NEW YORK (AP) â¿¿ Fixed mortgage rates rose slightly this week, but the average rate on the 30-year loan remained below 5 percent.
Freddie Mac says the average rate on the 30-year fixed mortgage rose to 4.86 percent from 4.81 percent the previous week. It hit a 40-year low of 4.17 percent in November.
The average rate on the 15-year fixed mortgage increased to 4.09 percent from 4.04 percent. It reached 3.57 percent in November, the lowest level on records dating back to 1991.
Mortgage rates tend to track the yield on the 10-year Treasury note, which rose this week. Investors sold off Treasurys on fears the Federal Reserve might end its bond-buying program sooner than expected.
Low rates have done little to jumpstart the weak housing market. Home sales remain sluggish and prices are falling in most major markets. Most analysts expect prices to decline through midyear.
More Americans did sign contracts to buy homes last month, the National Association of Realtors said Monday. But there was "a measurable level of contract cancellations" in February, meaning many pending sales might not translate into closed sales.

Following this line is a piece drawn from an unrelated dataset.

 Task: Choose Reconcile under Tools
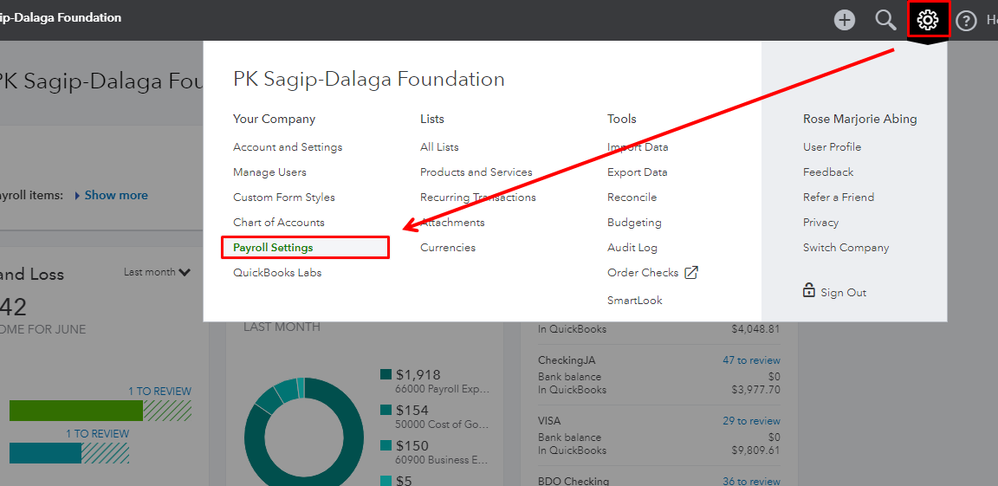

In another dismal sign, Lennar Corp. said Tuesday that new orders dropped 12 percent from December through February, while home deliveries slipped 3 percent.
High unemployment and strict lending requirements have kept many people from buying homes. And a record number of foreclosures are forcing down home prices, leaving many would-be buyers worried that the market has yet to bottom out.
To calculate average mortgage rates, Freddie Mac collects rates from lenders across the country on Monday through Wednesday of each week. Rates often fluctuate significantly, even within a single day.
The average rate on a five-year adjustable-rate mortgage rose to 3.70 percent from 3.62 percent. The five-year hit 3.25 percent last month, the lowest rate on records dating back to January 2005.